Dispensing GPs have been urged to maximise dispensing and minimise expenditure in the wake of a forecast earnings drop.

With reports of GP earnings for 2006/7 due to a fall by 7 percent, and a further 7 percent in the year 2007/8 (GP, 9 November), Dr Richard West, chairman of the Dispensing Doctors' Association, added to the gloom by confirming that dispensing GPs' earnings were likely to drop considerably.

He said that over the past nine to 12 months, primary care organisations have been pushing for a change from branded drugs to generics. Category M (the pricing reimbursement structure for 90 per cent of generic drugs) has pushed prices down.

'The dispensing envelope did not increase in 2006/7, and staff want a pay increase,' he added.
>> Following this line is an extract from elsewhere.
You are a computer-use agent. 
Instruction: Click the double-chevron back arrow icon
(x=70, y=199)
Asked how practices should minimise earnings drops in 2007/8, Dr West advised practices to maximise their dispensing list, making sure that none of the patients are missing off it, and to try to contain expenditure.

This month the DoH's Information Centre published figures showing average net profit among UK dispensing GPs increased 6.3 per cent in 2005/6 to £127,061.
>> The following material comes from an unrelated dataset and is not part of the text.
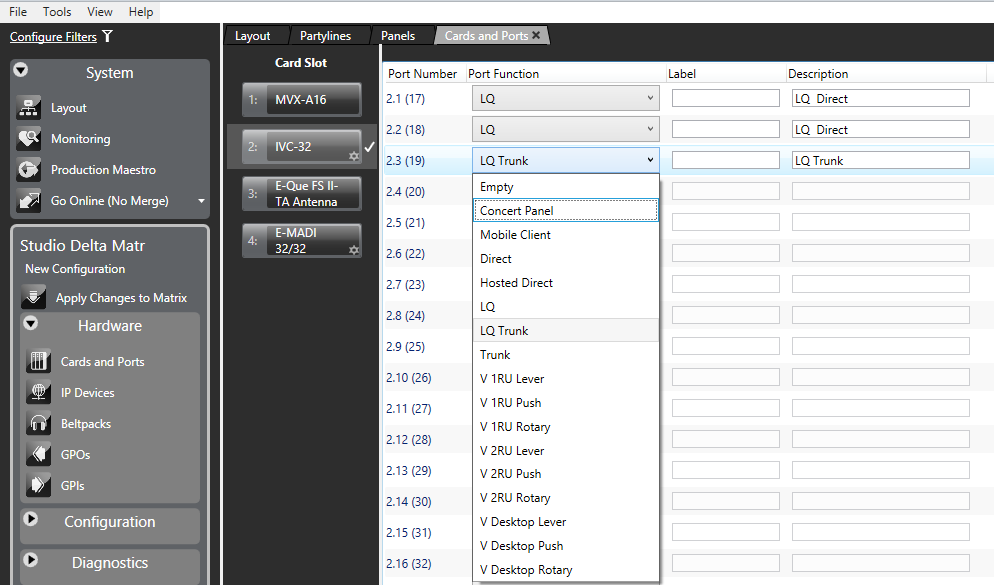Open Go Online (No Merge) dropdown arrow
The DoH report blamed changes in reimbursement for dispensed medicines for the slower rate of growth in gross turnover and profit.

GPC chairman Dr Laurence Buckman was also unhappy the DoH had included dispensing GPs in figures for average GP earnings.

Dr Buckman added: 'They earn more than non-dispensing GPs who form the majority because they are effectively running two businesses.'

Non-dispensing self-employed GMS GPs earned £102,648 in 2005/6 for both NHS and private work, according to the GPC.